Bowie and Renan describe judicial review by distinguishing between vertical review and horizontal review. The Constitution’s Supremacy Clause states that the Constitution and the U.S. federal laws in pursuit of the Constitution “shall be the supreme Law of the Land” including over state laws when they conflict. The Constitution does not actually grant the Supreme Court the right to invalidate federal statutes it deems unconstitutional. Bowie and Renan define horizontal review as this power, which is also known as judicial supremacy.

Supremacy argues that the court should be able to perform vertical review to allow the Supreme Court to invalidate state and local laws, that in the Justices' view, contradict federal statutes or the Constitution. The authors state that in fact the final power to interpret the Constitution is bestowed by the delegates only onto the people and their elected officials in Congress.

Judicial supremacy is described as an undemocratic power the Supreme Court has seized over time to weaken the ability the American people have to govern themselves through their elected officials. Supreme Court decisions promoting democratic values such as Brown v. Board of Education, Trump v. Barbara or USPS v. California resulted from enforcing federal statutes in vertical review, not striking them down in horizontal review.

When using judicial supremacy to defy federal statutes, the court refocused power away from the people toward corporations and wealthy individuals, for example by reducing protections for workers and restrictions on campaign financing. It rolled back waves of civil rights legislation that many fought and died for leading to Jim Crow. It expanded the power of the President to disregard Congress in order to start illegal wars abroad in Immigration and Naturalization Service v. Chadha and fire watchdogs Congress installed to check him in Trump v. Slaughter.
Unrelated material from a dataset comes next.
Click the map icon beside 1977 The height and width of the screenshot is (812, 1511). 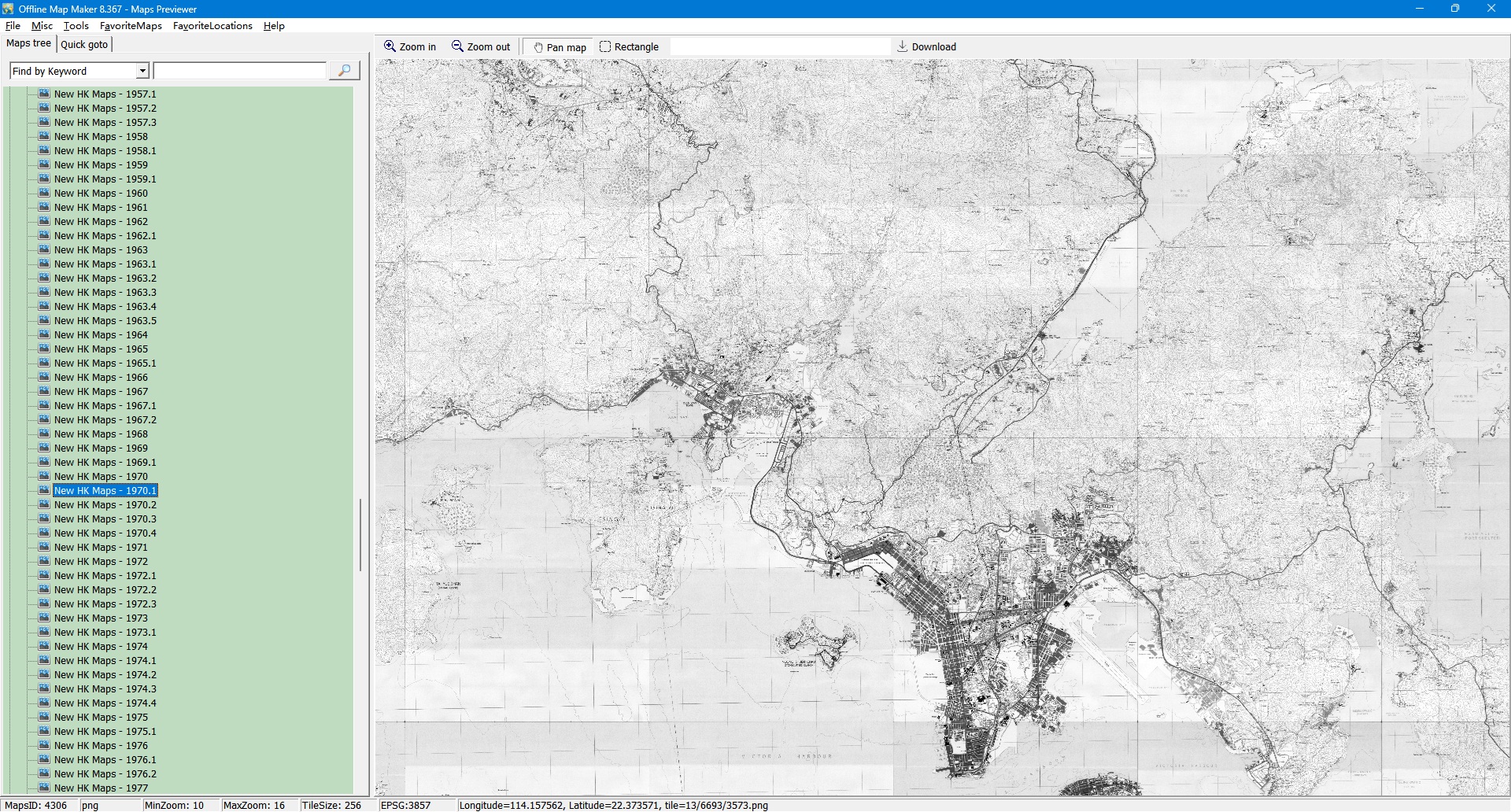pos(44,788)
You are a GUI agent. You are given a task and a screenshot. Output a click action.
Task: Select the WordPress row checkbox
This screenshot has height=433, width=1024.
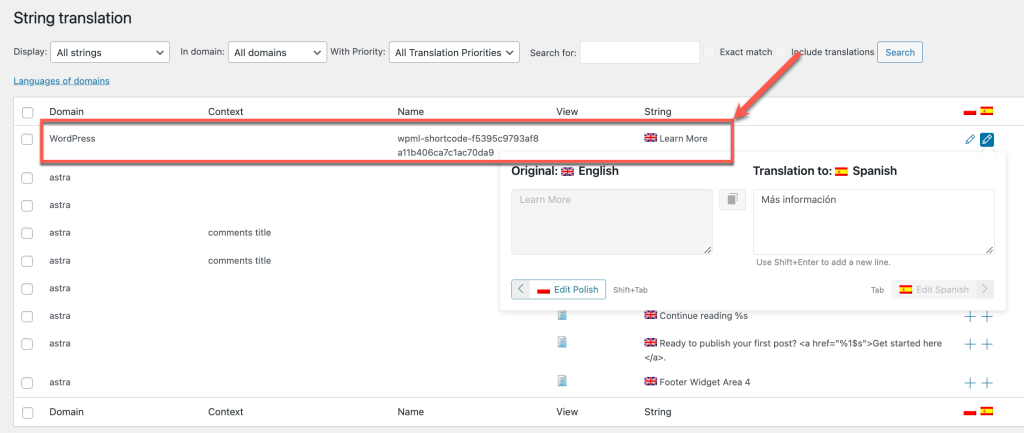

Democratic constitutionalism refers to an understanding of Congress as the supreme interpreter of the Constitution through federal statutes. This view contrasts with the misconception many Americans have of the Supreme Court as the final arbiter of the Constitution over Congress. Rather, the Supreme Court’s role was intended to be to uphold federal legislation passed by elected members of Congress.

The Constitution’s Exceptions Clause states that the Supreme Court is subject to “Exceptions” and “Regulations” prescribed by Congress while the Necessary and Proper Clause provides Congress the power to make laws to enact the Constitution. Many civil rights amendments end in the same final sentence: “Congress shall have power to enforce this article by appropriate legislation.”

Bowie and Renan describe the history of Congress’s regulation of the court and, when necessary, the President. They argue this regulation is necessary to protect Congress’s ability to enact legislation on behalf of the American people and is fundamental to democracy itself.

== Reception ==

In a review for The New Yorker, Daniel Immerwahr described Supremacy as "formidable, sharply argued." In Mother Jones, Pema Levy writes, “A new book from two legal scholars argues that the country was never supposed to be run by judges sitting on high, and it doesn’t have to be.” The Next Big Idea Club, which is curated by the academics Malcolm Gladwell, Susan Cain, Adam Grant, and Daniel H. Pink, selected Supremacy as one of its September 2026 Must-Read Books in Politics.